** Task description **
From the first record below to the last, retype each one exactly.

** Records supplied **
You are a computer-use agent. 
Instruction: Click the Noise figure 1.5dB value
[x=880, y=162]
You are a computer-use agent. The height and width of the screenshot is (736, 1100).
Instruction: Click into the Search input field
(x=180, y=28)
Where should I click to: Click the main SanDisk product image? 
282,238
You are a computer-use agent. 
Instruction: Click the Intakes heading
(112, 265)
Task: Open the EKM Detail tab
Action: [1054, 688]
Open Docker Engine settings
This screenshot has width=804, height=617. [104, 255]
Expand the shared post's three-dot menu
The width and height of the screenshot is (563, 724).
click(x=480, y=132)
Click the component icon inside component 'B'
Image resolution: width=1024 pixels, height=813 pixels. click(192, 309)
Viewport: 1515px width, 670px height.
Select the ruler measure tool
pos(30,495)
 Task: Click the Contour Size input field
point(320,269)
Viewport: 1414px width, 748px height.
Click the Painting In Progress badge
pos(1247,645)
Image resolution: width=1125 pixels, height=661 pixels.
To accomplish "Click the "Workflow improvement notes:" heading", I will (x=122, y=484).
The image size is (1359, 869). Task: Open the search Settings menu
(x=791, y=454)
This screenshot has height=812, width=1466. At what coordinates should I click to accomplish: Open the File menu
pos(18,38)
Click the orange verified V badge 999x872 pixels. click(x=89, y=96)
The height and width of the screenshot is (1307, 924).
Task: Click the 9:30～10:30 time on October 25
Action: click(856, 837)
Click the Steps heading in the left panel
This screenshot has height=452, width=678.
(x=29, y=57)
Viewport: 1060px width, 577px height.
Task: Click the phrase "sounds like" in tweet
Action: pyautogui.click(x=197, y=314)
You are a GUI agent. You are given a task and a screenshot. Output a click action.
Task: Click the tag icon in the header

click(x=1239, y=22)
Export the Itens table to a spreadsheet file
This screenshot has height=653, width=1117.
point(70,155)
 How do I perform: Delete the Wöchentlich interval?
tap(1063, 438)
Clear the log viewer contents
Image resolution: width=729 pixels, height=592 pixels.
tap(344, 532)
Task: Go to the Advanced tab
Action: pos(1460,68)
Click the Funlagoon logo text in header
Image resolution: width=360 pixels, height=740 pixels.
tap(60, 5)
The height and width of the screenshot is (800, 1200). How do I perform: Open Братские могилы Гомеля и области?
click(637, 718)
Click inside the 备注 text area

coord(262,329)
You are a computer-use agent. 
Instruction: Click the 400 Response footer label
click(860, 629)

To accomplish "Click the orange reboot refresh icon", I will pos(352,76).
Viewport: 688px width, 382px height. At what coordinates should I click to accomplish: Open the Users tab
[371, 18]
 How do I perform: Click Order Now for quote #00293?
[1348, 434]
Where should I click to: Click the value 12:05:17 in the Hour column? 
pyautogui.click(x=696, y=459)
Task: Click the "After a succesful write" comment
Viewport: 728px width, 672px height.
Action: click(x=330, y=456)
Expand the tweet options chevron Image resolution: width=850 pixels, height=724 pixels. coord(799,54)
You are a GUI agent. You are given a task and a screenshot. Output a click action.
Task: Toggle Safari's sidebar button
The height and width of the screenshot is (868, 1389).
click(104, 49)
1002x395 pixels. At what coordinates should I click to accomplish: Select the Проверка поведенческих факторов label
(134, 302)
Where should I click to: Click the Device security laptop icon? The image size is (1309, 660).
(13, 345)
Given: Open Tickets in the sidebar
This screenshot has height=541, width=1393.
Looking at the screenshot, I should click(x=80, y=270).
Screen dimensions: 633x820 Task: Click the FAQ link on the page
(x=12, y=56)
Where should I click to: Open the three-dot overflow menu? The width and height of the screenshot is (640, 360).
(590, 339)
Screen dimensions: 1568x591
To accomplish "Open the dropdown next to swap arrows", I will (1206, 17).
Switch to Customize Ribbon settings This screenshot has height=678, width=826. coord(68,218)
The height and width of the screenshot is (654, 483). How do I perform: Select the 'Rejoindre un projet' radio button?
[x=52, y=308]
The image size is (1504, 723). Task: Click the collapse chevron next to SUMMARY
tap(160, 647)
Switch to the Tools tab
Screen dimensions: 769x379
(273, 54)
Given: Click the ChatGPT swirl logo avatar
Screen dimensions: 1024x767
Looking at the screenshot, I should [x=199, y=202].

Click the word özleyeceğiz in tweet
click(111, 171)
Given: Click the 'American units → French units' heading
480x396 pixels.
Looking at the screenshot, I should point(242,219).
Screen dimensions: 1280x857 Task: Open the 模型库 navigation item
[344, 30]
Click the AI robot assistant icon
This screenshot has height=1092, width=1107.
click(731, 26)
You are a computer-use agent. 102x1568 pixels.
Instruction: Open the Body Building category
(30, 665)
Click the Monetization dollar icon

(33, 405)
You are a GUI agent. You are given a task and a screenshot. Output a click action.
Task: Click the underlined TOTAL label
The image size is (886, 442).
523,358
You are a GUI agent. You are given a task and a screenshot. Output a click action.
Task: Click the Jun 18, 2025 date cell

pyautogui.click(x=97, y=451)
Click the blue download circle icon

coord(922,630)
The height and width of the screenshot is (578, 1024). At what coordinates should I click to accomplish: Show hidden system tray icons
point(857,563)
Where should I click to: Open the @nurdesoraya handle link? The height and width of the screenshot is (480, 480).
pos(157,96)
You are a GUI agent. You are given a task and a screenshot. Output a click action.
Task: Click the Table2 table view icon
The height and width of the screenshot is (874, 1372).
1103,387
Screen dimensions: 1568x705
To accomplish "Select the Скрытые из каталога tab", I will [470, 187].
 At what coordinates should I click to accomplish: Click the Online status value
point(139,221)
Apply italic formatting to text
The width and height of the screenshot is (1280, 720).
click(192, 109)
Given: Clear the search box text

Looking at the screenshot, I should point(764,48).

** Response **
You are a computer-use agent. 
Instruction: Click the Noise figure 1.5dB value
[x=880, y=162]
You are a computer-use agent. The height and width of the screenshot is (736, 1100).
Instruction: Click into the Search input field
(x=180, y=28)
Where should I click to: Click the main SanDisk product image? 
282,238
You are a computer-use agent. 
Instruction: Click the Intakes heading
(112, 265)
Task: Open the EKM Detail tab
Action: [1054, 688]
Open Docker Engine settings
This screenshot has width=804, height=617. [104, 255]
Expand the shared post's three-dot menu
The width and height of the screenshot is (563, 724).
click(x=480, y=132)
Click the component icon inside component 'B'
Image resolution: width=1024 pixels, height=813 pixels. click(192, 309)
Viewport: 1515px width, 670px height.
Select the ruler measure tool
pos(30,495)
 Task: Click the Contour Size input field
point(320,269)
Viewport: 1414px width, 748px height.
Click the Painting In Progress badge
pos(1247,645)
Image resolution: width=1125 pixels, height=661 pixels.
To accomplish "Click the "Workflow improvement notes:" heading", I will (x=122, y=484).
The image size is (1359, 869). Task: Open the search Settings menu
(x=791, y=454)
This screenshot has height=812, width=1466. At what coordinates should I click to accomplish: Open the File menu
pos(18,38)
Click the orange verified V badge 999x872 pixels. click(x=89, y=96)
The height and width of the screenshot is (1307, 924).
Task: Click the 9:30～10:30 time on October 25
Action: click(856, 837)
Click the Steps heading in the left panel
This screenshot has height=452, width=678.
(x=29, y=57)
Viewport: 1060px width, 577px height.
Task: Click the phrase "sounds like" in tweet
Action: pyautogui.click(x=197, y=314)
You are a GUI agent. You are given a task and a screenshot. Output a click action.
Task: Click the tag icon in the header

click(x=1239, y=22)
Export the Itens table to a spreadsheet file
This screenshot has height=653, width=1117.
point(70,155)
 How do I perform: Delete the Wöchentlich interval?
tap(1063, 438)
Clear the log viewer contents
Image resolution: width=729 pixels, height=592 pixels.
tap(344, 532)
Task: Go to the Advanced tab
Action: pos(1460,68)
Click the Funlagoon logo text in header
Image resolution: width=360 pixels, height=740 pixels.
tap(60, 5)
The height and width of the screenshot is (800, 1200). How do I perform: Open Братские могилы Гомеля и области?
click(637, 718)
Click inside the 备注 text area

coord(262,329)
You are a computer-use agent. 
Instruction: Click the 400 Response footer label
click(860, 629)

To accomplish "Click the orange reboot refresh icon", I will pos(352,76).
Viewport: 688px width, 382px height. At what coordinates should I click to accomplish: Open the Users tab
[371, 18]
 How do I perform: Click Order Now for quote #00293?
[1348, 434]
Where should I click to: Click the value 12:05:17 in the Hour column? 
pyautogui.click(x=696, y=459)
Task: Click the "After a succesful write" comment
Viewport: 728px width, 672px height.
Action: click(x=330, y=456)
Expand the tweet options chevron Image resolution: width=850 pixels, height=724 pixels. coord(799,54)
You are a GUI agent. You are given a task and a screenshot. Output a click action.
Task: Toggle Safari's sidebar button
The height and width of the screenshot is (868, 1389).
click(104, 49)
1002x395 pixels. At what coordinates should I click to accomplish: Select the Проверка поведенческих факторов label
(134, 302)
Where should I click to: Click the Device security laptop icon? The image size is (1309, 660).
(13, 345)
Given: Open Tickets in the sidebar
This screenshot has height=541, width=1393.
Looking at the screenshot, I should click(x=80, y=270).
Screen dimensions: 633x820 Task: Click the FAQ link on the page
(x=12, y=56)
Where should I click to: Open the three-dot overflow menu? The width and height of the screenshot is (640, 360).
(590, 339)
Screen dimensions: 1568x591
To accomplish "Open the dropdown next to swap arrows", I will (1206, 17).
Switch to Customize Ribbon settings This screenshot has height=678, width=826. coord(68,218)
The height and width of the screenshot is (654, 483). How do I perform: Select the 'Rejoindre un projet' radio button?
[x=52, y=308]
The image size is (1504, 723). Task: Click the collapse chevron next to SUMMARY
tap(160, 647)
Switch to the Tools tab
Screen dimensions: 769x379
(273, 54)
Given: Click the ChatGPT swirl logo avatar
Screen dimensions: 1024x767
Looking at the screenshot, I should [x=199, y=202].

Click the word özleyeceğiz in tweet
click(111, 171)
Given: Click the 'American units → French units' heading
480x396 pixels.
Looking at the screenshot, I should point(242,219).
Screen dimensions: 1280x857 Task: Open the 模型库 navigation item
[344, 30]
Click the AI robot assistant icon
This screenshot has height=1092, width=1107.
click(731, 26)
You are a computer-use agent. 102x1568 pixels.
Instruction: Open the Body Building category
(30, 665)
Click the Monetization dollar icon

(33, 405)
You are a GUI agent. You are given a task and a screenshot. Output a click action.
Task: Click the underlined TOTAL label
The image size is (886, 442).
523,358
You are a GUI agent. You are given a task and a screenshot. Output a click action.
Task: Click the Jun 18, 2025 date cell

pyautogui.click(x=97, y=451)
Click the blue download circle icon

coord(922,630)
The height and width of the screenshot is (578, 1024). At what coordinates should I click to accomplish: Show hidden system tray icons
point(857,563)
Where should I click to: Open the @nurdesoraya handle link? The height and width of the screenshot is (480, 480).
pos(157,96)
You are a GUI agent. You are given a task and a screenshot. Output a click action.
Task: Click the Table2 table view icon
The height and width of the screenshot is (874, 1372).
1103,387
Screen dimensions: 1568x705
To accomplish "Select the Скрытые из каталога tab", I will [470, 187].
 At what coordinates should I click to accomplish: Click the Online status value
point(139,221)
Apply italic formatting to text
The width and height of the screenshot is (1280, 720).
click(192, 109)
Given: Clear the search box text

Looking at the screenshot, I should point(764,48).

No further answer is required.